Stored data entries
BEGIN

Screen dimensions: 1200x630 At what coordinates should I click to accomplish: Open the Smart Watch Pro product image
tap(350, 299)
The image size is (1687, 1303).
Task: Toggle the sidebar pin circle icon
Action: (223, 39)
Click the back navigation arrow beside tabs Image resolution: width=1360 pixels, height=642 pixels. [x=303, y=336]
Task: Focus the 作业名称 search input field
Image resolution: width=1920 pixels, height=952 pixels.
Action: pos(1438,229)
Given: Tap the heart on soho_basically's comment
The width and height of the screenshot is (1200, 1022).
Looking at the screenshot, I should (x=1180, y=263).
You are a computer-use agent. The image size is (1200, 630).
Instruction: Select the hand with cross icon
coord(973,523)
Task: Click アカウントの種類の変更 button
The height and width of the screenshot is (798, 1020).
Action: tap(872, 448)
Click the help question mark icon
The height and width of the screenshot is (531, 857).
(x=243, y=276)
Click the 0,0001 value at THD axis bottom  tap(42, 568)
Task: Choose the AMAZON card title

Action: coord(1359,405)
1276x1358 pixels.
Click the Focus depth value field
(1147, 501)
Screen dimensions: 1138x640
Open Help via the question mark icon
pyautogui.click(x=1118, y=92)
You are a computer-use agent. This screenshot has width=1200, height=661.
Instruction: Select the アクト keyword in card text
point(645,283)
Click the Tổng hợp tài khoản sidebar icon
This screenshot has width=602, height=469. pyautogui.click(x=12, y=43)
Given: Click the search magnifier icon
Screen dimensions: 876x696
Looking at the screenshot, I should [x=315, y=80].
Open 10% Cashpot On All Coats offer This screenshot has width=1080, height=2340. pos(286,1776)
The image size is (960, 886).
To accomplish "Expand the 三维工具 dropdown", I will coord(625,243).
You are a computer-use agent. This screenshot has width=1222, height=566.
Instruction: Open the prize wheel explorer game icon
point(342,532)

END

• **What the task asks**
Retype the entries above exactly, but only from the line containing "Task: Click アカウントの種類の変更 button" through the line containing "has width=1200, height=661.", both included.

• **Written reply**
Task: Click アカウントの種類の変更 button
The height and width of the screenshot is (798, 1020).
Action: tap(872, 448)
Click the help question mark icon
The height and width of the screenshot is (531, 857).
(x=243, y=276)
Click the 0,0001 value at THD axis bottom  tap(42, 568)
Task: Choose the AMAZON card title

Action: coord(1359,405)
1276x1358 pixels.
Click the Focus depth value field
(1147, 501)
Screen dimensions: 1138x640
Open Help via the question mark icon
pyautogui.click(x=1118, y=92)
You are a computer-use agent. This screenshot has width=1200, height=661.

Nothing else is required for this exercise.